Son dönem Türkiye siyasetinde yaşanan gelişmeler, özellikle de anayasa tartışmaları, sadece hukukçuların değil, her bilinçli yurttaşın doğrudan ilgilenmesi gereken hayati bir alandır. Bu bağlamda, CHP İstanbul eski Milletvekili, anayasa hukukçusu Prof. Dr. İbrahim Kaboğlu’nun kamuoyuyla paylaştığı belgeler ve öneriler, dikkatle incelenmeyi hak ediyor. Zira bu öneriler, sadece bir akademik görüş değil; CHP’nin siyasal yönelimlerini ve anayasa yaklaşımını doğrudan etkileyecek türden içeriklerdir.
Kaboğlu, sıradan bir parti mensubu değil; Türkiye’nin en önde gelen anayasa hukukçularından biri, uzun yıllar boyunca insan hakları ve anayasal düzen üzerine çalışmış bir isimdir. Üstelik yayımladığı kitapçığın önsözünü bizzat Kemal Kılıçdaroğlu yazmış; Kılıçdaroğlu daha sonra bu çalışmanın kendi bilgisi dahilinde olduğunu da kabul etmiştir. Dolayısıyla bu önerilerin içeriğiyle yüzleşmek, hem hukuki hem de siyasi sorumluluk açısından gereklidir.
Ne var ki, bu öneriler arasında yer alan bazı ifadeler, kamu vicdanını yaralayacak niteliktedir. Örneğin, “Türk Milleti” ifadesinin çıkarılması, “Atatürk milliyetçiliği”nin anayasadan silinmesi gibi hamleler, ne toplumsal uzlaşıya hizmet eder ne de halkın tarihsel değerleriyle örtüşür. Bugünkü Cumhurbaşkanlığı Hükümet Sistemi’nin kurumsallaşmasına zemin hazırlayan 2017 Referandumu’na katılım ve sonrasındaki muhalefet tarzı da ayrı bir tartışma konusudur. O dönemde mühürsüz oylar skandalı karşısında güçlü bir direniş sergilemek yerine, sembolik bir yürüyüşle yetinildi. Bu pasif refleks, bugün geldiğimiz otoriter rejimin inşasına istemeden de olsa katkı sunmuştur.

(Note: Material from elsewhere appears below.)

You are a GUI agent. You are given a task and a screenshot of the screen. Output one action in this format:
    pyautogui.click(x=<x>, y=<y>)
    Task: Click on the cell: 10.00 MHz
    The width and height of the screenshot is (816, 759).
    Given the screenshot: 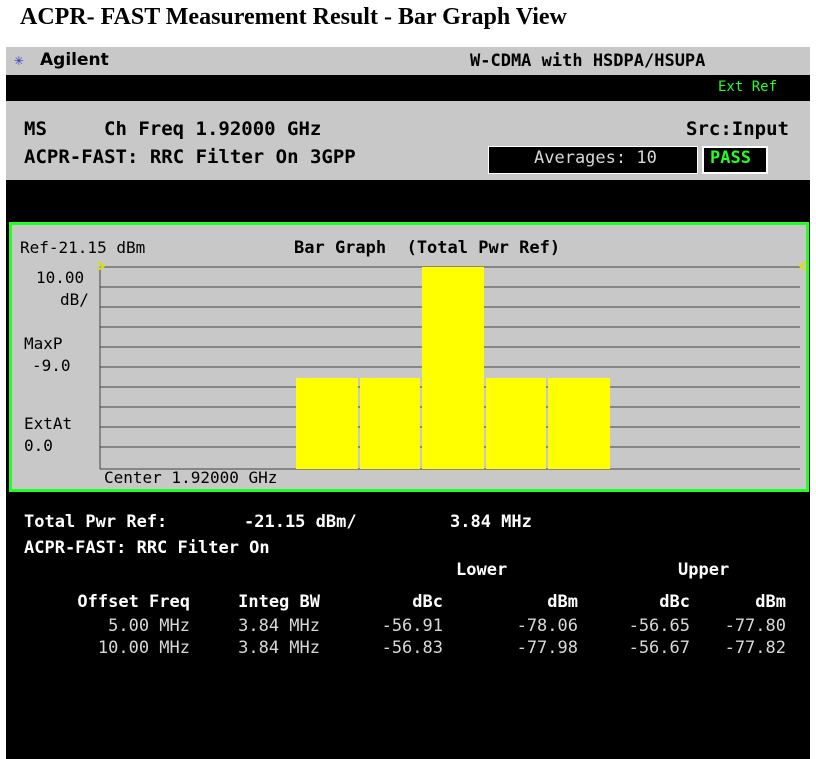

Şimdi sorulması gereken şudur: Bütün bunlar karşısında sessiz mi kalacağız?
Bir siyasal partinin üyeleri, özellikle de kendini “aydın” olarak tanımlayan kesimleri, parti içi yanlışları görmezden gelerek değil, yüzleşerek düzeltebilir. Atatürk’ün kurduğu partide, Atatürk’ün adını anayasal metinlerden silmek isteyenlere hoşgörü göstermek, tarihi bir yanılgı olur. Aydın olmak, hakikatin peşinden gitmeyi; yanlış kimden gelirse gelsin, ona karşı durmayı gerektirir. “Partimize zarar gelir” korkusuyla susmak, sadece partiyi değil, memleketi de felakete sürükler.
Üstelik bu çelişkiler, yalnızca içeride değil, dışarıda da görünür durumdadır. Siyasi rakiplerimiz, bizim konuşmaktan çekindiğimiz bu gerçekleri dile getiriyor, kullanıyor. Kendi partimizdeki bu eğilimleri görmezden gelerek korunamayız; tam tersine, bu tutum bizi ilkelerden uzaklaştırır.
Bugün CHP’nin gerçek aydınları, tarihi bir sorumlulukla karşı karşıyadır. Bu sorumluluk, partiyi kişisel kariyer planlarının, dış merkezli projelerin aracı olmaktan kurtarıp, yeniden halkın iradesine ve cumhuriyetin temel değerlerine bağlamaktır. Bunun yolu ise açıktır:
“Türk”, “Atatürk” ve “Türk Milleti” gibi kavramlarla sorunu olanları CHP’den uzaklaştırmak; bu değerleri savunanların ise cesaretle sesini yükseltmesidir.
Aksi halde biz susarız ama tarih susmaz. Gözümüzü kapamak, kulaklarımızı tıkamak, dilimizi susturmak çözüm değildir. İhanet varsa, onun gereği yapılmalıdır. CHP’yi bırakıp “AKP’ye bakın” demek, cambaza bak demekten öteye gitmez. Mesele; kendi evimizi temizlemek, halkın güvenini yeniden inşa etmek meselesidir.
Bu bir çağrıdır: CHP’de aydın olmanın yüklediği sorumluluğun gereğini yapalım. Korkmadan, yılmadan, ilkelerimiz doğrultusunda konuşalım ve davranalım. Suskunluk değil, hakikat konuştuğunda tarih yazılır.